Occasionally, when traveling, I will drink an English Breakfast or Irish Breakfast tea from tea bags. In Asian restaurants, I drink end enjoy green tea. But thank you, no Earl Grey please!

At the Supermarket

Infinite Variety: With/Without Sugar, Salt, Glucose, Etc.

There is nothing like a visit to the supermarket to demonstrate that not all is well with the Republic. It seems that one could buy tomato juice with or without salt or hot chile peppers. Of course, one could buy plain tomato juice, add the salt oneself and even add a few drops of my favorite Marie Sharp’s Chile Habanero sauce. And don’t get me started on milk.
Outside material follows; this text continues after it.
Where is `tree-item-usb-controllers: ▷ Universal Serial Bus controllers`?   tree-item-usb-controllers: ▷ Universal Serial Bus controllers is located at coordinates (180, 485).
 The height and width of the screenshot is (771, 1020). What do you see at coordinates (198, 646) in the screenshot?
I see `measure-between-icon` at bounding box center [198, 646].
If you’re lactose intolerant, you could drink milk made from almonds, oats, soybeans, and (probably) kale. There is so much variety on the supermarket shelves that one is often hard pressed to find what one is looking for.

In case you didn’t know, there are firms which arrange the products on the shelf. Manufacturers pay to be at eye level. If you’re a cheapster selling a basic product, you will be stuck on the lowest shelf, which you cannot examine safely without getting a shopping cart up your backside.

Today, I was looking for a product rarely purchased by most Americans: whole granulation kasha, or buckwheat groats. I like preparing it with egg, onions, and bow-tie noodles as kasha varnishkes, a Jewish dish that Martine and I like. But there were zero varieties of kasha on the shelves, and probably several hundred varieties of rice, mostly not deserving of the shelf space they got.

So, instead, I got a can of clams and some linguine, with which I prepared today and (hopefully) tomorrow. Martine has told me, in no uncertain terms, that she doesn’t want linguine with clams; so she will shift for herself tomorrow. (Today, she finished off he Indian kima dish I prepared on Monday.) That is her prerogative: I remember my youth, when I was the pickiest kid in Cleveland.

Carnitas for My Birthday

Crispy Carnitas with Fresh Corn Tortillas. Yum!

Today I got taken out for my upcoming birthday. I had lunch with my brother and sister-in-law, my niece Jennifer, and her boyfriend John. I didn’t expect that birthday would be remembered—in fact, I haven’t given any thought to it at all. So it came as a pleasant surprise.

We were at the Kalaveras Restaurant in Redondo Beach. I was in the mood for a plato de carnitas with the pork slightly crispy. One of my favorite Mexican meals are home-made carnitas soft tacos with guacamole, hot sauce, and fire-roasted jalapeño chiles. The carnitas at Kalaveras came with cooked plantains and the usual beans and rice.

What with the conversation and the great food, I haven’t enjoyed myself half so much since Martine and I spent a week in Honolulu in September. Martine did not join us as she is still enduring the pain of a cast on her right arm after she broke two wrist bones late in December. She has a orthopedist appointment on Tuesday, so we’re both hoping the cast comes off, or is replaced with something less painful.

I don’t usually feel good about my birthday. In fact, I usually don’t feel anything about my birthday. Somehow, this year looks to be different.